EXTRAIT DU DOCUMENT
──────────────────────────────
Longtemps réservée aux grosses entreprises, la dématérialisation de la facture est aujourd’hui une réalité également pour les PME. Deux objectifs peuvent être distingués :
-
La dématérialisation simple de la facture : la facture est numérisée pour l’utilisation interne de l’entreprise (besoins comptables, marketing, etc.). Les informations de la facture sont disponibles sous forme électronique mais la « facture-papier » reste nécessaire d’un point de vue fiscal.
-
La dématérialisation fiscale de la facture : poursuivre un tel objectif, c’est entendre passer dans un cycle sans papier : l’instrument utilisé pour facturer les clients sera uniquement un cadre électronique.
Attention : il arrive que des entreprises fassent de la dématérialisation simple en pensant faussement faire des factures au sens du Code Général des Impôts (CGI). Or, les conditions posées pour émettre des factures valides sous un format électronique à l’égard de l’administration fiscale sont très précises.
1. LA TRANSMISSION ÉLECTRONIQUE DE LA FACTURE
La transmission électronique des factures constitue un échange de données informatisé (EDI1). L’EDI se définit comme tout échange de données informatisé, que ces données soient structurées ou non, que la structure suivie soit normalisée ou non, qu’il réponde aux conditions de la dématérialisation fiscale de la facture ou non.
Le CGI prévoit deux types d’EDI pouvant donner lieu à une dématérialisation fiscale de la facture.
──────────────────────────────
DONNÉES ENREGISTRÉES
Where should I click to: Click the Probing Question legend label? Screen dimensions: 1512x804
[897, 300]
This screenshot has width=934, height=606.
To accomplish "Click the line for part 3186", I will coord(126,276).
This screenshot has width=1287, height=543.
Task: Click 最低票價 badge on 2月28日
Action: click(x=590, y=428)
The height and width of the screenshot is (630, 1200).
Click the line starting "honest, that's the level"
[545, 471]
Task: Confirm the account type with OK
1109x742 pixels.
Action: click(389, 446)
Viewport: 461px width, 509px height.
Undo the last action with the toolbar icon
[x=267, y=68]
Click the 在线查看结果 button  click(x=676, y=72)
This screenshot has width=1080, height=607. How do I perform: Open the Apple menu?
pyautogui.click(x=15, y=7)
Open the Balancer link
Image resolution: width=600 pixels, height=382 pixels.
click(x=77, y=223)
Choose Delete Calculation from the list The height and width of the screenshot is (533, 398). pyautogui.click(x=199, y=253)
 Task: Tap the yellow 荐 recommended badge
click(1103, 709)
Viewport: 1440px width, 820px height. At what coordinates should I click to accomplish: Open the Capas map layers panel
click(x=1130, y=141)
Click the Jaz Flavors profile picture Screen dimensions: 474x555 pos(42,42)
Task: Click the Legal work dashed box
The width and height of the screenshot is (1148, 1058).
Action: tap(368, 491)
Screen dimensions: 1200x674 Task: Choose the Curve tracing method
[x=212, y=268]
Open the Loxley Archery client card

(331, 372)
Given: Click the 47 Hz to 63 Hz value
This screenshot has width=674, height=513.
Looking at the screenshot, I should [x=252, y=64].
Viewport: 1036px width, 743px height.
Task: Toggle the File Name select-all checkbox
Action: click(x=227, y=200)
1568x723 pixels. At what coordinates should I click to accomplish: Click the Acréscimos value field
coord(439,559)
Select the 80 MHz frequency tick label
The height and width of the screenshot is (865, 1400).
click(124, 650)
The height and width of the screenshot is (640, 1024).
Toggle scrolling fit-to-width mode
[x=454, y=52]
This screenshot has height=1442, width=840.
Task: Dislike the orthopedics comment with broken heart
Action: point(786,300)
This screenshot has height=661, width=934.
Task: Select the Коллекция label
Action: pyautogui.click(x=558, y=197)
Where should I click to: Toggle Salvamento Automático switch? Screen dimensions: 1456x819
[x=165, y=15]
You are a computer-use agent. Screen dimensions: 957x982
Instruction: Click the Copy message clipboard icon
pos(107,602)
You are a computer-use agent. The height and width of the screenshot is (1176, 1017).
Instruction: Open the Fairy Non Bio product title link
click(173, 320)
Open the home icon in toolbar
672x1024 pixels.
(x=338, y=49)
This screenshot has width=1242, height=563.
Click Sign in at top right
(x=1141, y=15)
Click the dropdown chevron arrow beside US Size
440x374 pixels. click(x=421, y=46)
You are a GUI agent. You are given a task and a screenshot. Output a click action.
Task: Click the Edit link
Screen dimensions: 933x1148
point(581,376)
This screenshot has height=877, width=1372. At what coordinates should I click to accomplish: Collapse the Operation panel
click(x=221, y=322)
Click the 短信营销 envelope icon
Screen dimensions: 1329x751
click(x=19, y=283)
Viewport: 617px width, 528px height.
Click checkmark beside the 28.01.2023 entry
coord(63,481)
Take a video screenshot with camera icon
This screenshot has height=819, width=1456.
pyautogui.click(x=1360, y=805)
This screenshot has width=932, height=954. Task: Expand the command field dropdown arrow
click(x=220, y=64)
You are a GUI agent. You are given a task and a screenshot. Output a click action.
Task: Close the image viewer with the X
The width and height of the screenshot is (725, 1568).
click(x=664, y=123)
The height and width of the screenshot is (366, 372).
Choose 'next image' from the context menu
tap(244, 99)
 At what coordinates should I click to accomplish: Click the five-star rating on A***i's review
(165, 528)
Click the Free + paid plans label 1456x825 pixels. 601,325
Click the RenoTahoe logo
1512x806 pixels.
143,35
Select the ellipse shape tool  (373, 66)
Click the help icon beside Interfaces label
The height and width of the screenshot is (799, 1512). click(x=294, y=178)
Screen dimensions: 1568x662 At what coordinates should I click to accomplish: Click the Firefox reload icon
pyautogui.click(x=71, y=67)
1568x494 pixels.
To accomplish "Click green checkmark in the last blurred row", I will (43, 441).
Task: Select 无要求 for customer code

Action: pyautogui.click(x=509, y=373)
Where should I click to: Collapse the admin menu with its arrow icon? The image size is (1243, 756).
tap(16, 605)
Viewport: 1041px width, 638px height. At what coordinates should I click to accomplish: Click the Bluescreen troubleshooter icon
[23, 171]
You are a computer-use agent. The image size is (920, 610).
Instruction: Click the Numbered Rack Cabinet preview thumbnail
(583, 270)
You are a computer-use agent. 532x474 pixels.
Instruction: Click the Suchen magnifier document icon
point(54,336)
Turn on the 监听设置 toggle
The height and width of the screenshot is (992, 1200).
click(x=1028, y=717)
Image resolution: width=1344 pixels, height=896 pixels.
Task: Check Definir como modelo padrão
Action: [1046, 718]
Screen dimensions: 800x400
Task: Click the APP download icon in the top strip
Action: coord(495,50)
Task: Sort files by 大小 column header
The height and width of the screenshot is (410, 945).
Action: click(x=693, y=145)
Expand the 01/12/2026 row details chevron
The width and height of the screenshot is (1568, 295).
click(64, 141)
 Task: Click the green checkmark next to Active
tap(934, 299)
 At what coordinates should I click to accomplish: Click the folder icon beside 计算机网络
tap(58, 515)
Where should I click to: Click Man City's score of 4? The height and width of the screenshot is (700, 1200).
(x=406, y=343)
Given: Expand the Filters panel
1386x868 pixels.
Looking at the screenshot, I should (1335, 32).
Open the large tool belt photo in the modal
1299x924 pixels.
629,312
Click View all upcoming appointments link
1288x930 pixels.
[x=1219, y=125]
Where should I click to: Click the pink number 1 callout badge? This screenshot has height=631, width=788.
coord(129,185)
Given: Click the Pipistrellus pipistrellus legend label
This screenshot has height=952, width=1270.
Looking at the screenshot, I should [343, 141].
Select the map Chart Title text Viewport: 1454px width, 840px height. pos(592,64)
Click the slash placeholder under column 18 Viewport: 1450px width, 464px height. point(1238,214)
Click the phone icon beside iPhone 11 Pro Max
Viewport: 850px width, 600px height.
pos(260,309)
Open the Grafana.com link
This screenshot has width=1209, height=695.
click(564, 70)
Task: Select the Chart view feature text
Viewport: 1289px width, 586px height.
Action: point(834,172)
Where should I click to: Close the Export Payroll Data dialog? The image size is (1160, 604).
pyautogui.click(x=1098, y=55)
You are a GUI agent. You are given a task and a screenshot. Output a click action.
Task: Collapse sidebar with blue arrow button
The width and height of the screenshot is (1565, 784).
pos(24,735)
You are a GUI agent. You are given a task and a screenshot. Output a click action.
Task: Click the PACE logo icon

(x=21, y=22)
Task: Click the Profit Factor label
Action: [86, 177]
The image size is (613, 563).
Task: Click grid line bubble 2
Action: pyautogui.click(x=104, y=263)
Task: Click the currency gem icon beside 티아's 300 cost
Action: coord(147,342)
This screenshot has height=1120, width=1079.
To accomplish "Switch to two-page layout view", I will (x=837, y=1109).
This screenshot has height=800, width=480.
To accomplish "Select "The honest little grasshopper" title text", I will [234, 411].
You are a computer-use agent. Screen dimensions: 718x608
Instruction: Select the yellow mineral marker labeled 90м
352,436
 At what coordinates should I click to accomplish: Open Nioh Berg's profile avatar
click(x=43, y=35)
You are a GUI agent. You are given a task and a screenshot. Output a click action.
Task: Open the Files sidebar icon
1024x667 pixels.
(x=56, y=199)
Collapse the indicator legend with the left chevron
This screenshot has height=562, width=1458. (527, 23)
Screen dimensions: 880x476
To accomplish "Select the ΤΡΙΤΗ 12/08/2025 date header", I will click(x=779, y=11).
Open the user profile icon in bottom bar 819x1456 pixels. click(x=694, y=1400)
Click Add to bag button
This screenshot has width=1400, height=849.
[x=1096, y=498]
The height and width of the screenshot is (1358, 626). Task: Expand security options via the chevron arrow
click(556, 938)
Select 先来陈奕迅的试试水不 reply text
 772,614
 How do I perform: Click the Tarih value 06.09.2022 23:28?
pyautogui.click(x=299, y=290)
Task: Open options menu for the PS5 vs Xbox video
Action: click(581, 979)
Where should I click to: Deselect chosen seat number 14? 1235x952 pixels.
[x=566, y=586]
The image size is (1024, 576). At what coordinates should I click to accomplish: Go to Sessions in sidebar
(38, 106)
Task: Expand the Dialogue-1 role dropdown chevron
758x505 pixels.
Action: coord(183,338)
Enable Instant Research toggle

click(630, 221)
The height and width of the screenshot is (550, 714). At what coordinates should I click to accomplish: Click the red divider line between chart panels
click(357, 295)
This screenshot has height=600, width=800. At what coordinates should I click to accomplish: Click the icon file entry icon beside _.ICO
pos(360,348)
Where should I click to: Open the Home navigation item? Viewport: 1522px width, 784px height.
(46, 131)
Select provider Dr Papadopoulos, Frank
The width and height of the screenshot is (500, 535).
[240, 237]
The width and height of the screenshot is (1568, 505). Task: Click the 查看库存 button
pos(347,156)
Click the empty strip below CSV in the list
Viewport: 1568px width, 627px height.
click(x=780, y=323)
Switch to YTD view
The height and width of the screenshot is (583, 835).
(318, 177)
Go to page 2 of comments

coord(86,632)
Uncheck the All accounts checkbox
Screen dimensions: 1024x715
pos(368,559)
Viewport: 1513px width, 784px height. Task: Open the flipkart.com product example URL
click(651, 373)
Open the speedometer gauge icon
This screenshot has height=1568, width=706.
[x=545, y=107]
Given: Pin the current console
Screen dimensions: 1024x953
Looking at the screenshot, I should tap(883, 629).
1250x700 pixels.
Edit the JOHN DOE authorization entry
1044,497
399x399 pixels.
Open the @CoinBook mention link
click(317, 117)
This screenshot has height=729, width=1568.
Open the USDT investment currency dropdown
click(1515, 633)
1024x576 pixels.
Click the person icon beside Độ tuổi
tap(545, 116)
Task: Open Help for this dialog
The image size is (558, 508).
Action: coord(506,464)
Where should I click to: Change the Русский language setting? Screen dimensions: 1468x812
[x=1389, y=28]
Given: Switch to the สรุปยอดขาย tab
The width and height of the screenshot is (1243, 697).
──────────────────────────────
TÂCHES À RÉALISER
(1) Dans le texte sur la dématérialisation des factures, quel document reste nécessaire sur le plan fiscal quand la dématérialisation est simple ?
(2) Reprenez le texte sur la dématérialisation des factures juste après sa dernière phrase.
Ces données viennent d'une autre source.

LES RÉPONSES
(1) La « facture-papier ».

(2)
1.1 – Le mécanisme de l’article 289 bis du CGI : l’EDI classique
Ce type de transmission existe depuis près de 20 ans2. Il est couramment désigné sous le simple nom d’EDI, mais vise plus particulièrement l’EDI structuré et normalisé.
Un message structuré comprend des champs prédéfinis qui permettent un traitement automatisé. La structure de ces messages suit une norme qui est spécifiée par les parties dans une convention d’interchange. La norme la plus couramment utilisée est la norme EDIFACT3.
Ce mécanisme est défini par l’article 289 bis-I du CGI : « les factures transmises par voie électronique qui se présentent sous la forme d’un message structuré selon une norme convenue entre les parties, permettant une lecture par ordinateur et pouvant être traité automatiquement et de manière univoque, constituent […] des documents tenant lieu de factures d’origine », c’est-à-dire ayant valeur fiscale.
L’article 289 bis-II du CGI précise la nécessité de recourir dans ce mécanisme « à un système de télétransmission répondant à des normes équivalentes à celles définies à l’article 2 de la recommandation 1994/820/CE de la Commission du 19 octobre 1994, concernant les aspects juridiques de l’échange de données informatisées lorsque l’accord relatif à cet échange prévoit l’utilisation de procédures garantissant l’authenticité de l’origine et de l’intégrité des données. »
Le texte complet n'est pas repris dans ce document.